6月24日のオプション満期の建玉は22億5000万ドルだが、強気派が過度に楽観的だったため、実際の数字はもっと低くなるだろう。オプション満期に対する強気派の賭けは60,000ドルを超えて広がっており、強気派のトレーダーはBTCが6月12日に28,000ドルを割り込んだことで完全に的外れとなってしまった。

Bitcoin options aggregate open interest for June 24. Source: CoinGlass

コール・プット比率は1.70となっており、8億3000万ドルのプット(売り)に対して14億1000万ドルのコール(買い)が優勢であることを示している。
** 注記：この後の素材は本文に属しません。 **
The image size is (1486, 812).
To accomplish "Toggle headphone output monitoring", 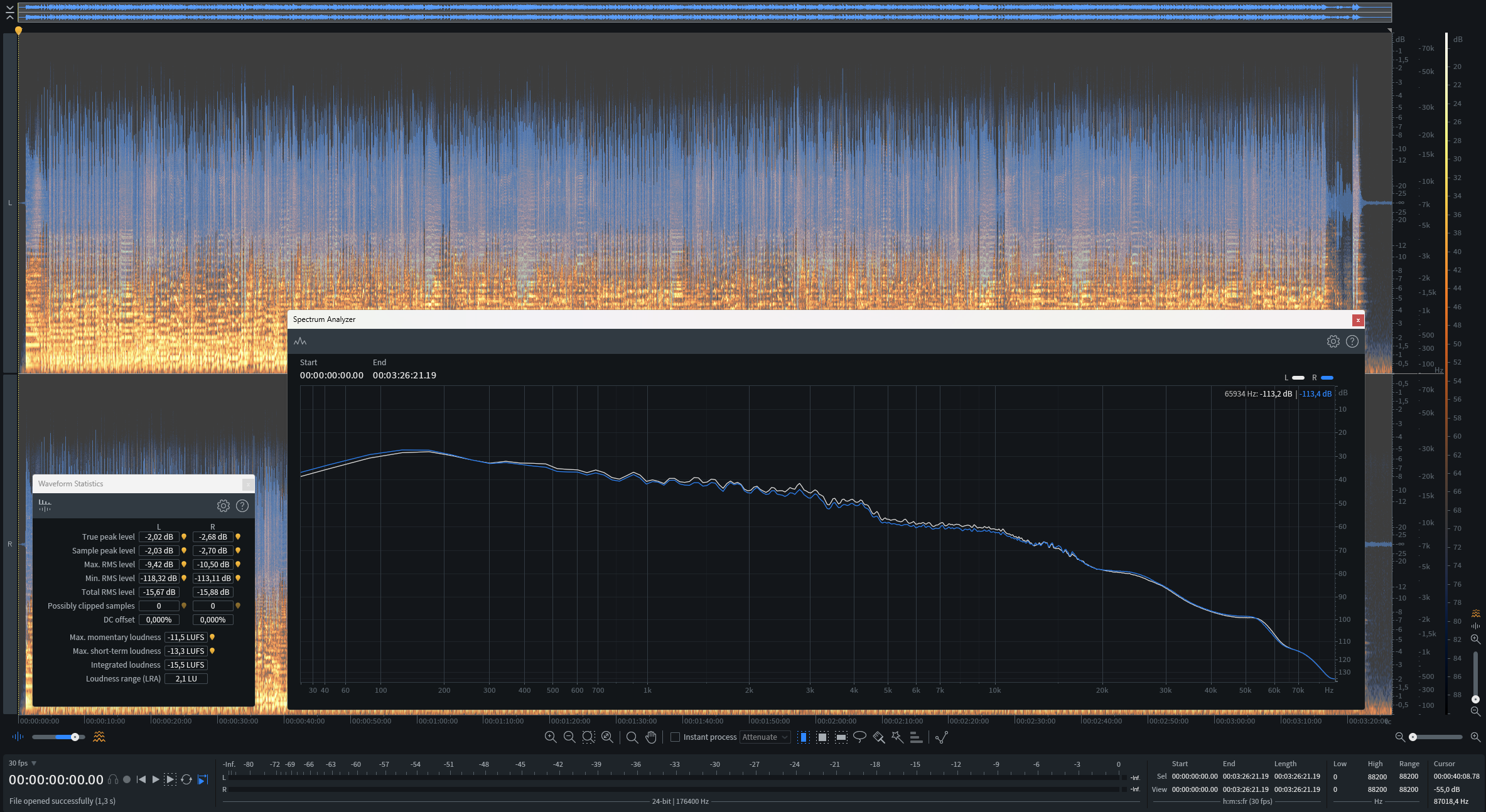I will 113,779.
しかしビットコインが20,000ドル以下で推移してしまえば、ほとんどの強気派の賭けは無価値になる可能性が高い。

6月24日午前8時(UTC)にビットコイン価格が21,000ドルを下回ったままであれば、このコールオプションは2%しか利用できないことになる。つまり、21,000ドルでビットコインを購入する権利は、満期にBTCがそのレベル以下で取引された場合、価値がなくなるためだ。

予想される3つのシナリオ

以下は、現在の値動きから最も可能性の高いと思われる3つのシナリオだ。6月24日にコール(強気派)とプット(弱気派)で利用可能なビットコインオプション契約数は、有効期限価格によって異なる。それぞれの側に有利なアンバランスが理論的な利益を構成することになる。
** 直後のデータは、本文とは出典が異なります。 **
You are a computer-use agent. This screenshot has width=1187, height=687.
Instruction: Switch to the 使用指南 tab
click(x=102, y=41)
  • 18,000ドルから20,000ドルの間:コール500枚対プット33,100枚。プット(弱気派)が6億2千万ドル有利になる。
  • 20,000ドルから22,000ドルの間:コール2,800枚対プット27,00枚。弱気派が5億2千万ドルの有利となる。
  • .22,000ドルから24,000ドルの間:コール5,900枚対プット26,600枚。プット(弱気派)が4億8000万ドル有利になる。
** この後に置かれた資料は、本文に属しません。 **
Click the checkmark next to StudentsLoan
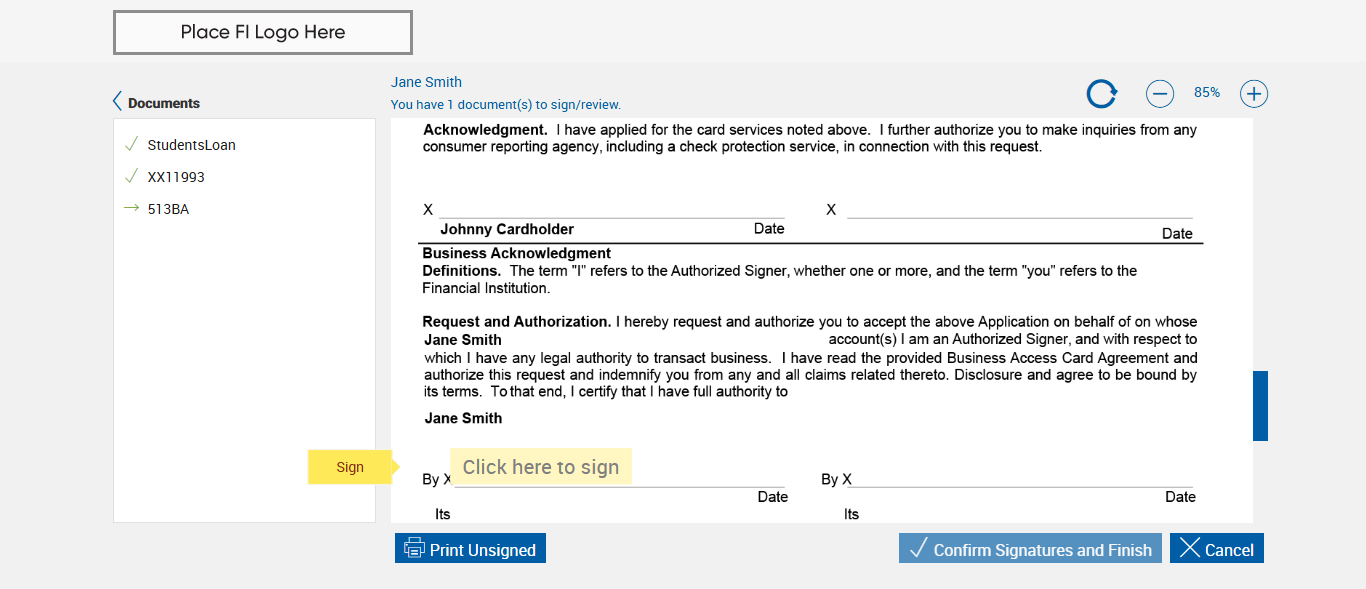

この大まかな見積もりは、プット・オプションが弱気な取引に使われ、コール・オプションが中立から強気な取引に限定されていることを考慮したものである。この単純化は、より複雑な投資戦略を無視することになる点には留意する必要がある。

2万ドルを下抜ける可能性も

ビットコインの弱気派は、6億2000万ドルの利益を確保するために、6月24日に価格を20,000ドル以下に押し下げる必要がある。一方、強気派の最良のシナリオは、2万2000ドル以上の押し上げることだ。

ビットコインの強気派は、6月12日と13日に5億ドルのレバレッジのかかったロングポジションを清算しており、価格を上昇させるために必要な証拠金が少ないはずだ。このデータを考慮すると、弱気派は6月24日のオプション期限を前にBTCを22,000ドル以下に固定する確率は高くなるだろう。

ここに表示された見解および意見は、著者のものであり、必ずしもコインテレグラフの見解を反映するものではありません。すべての投資とトレーディングにはリスクが伴うため、意思決定の際に独自の調査を実施する必要があります。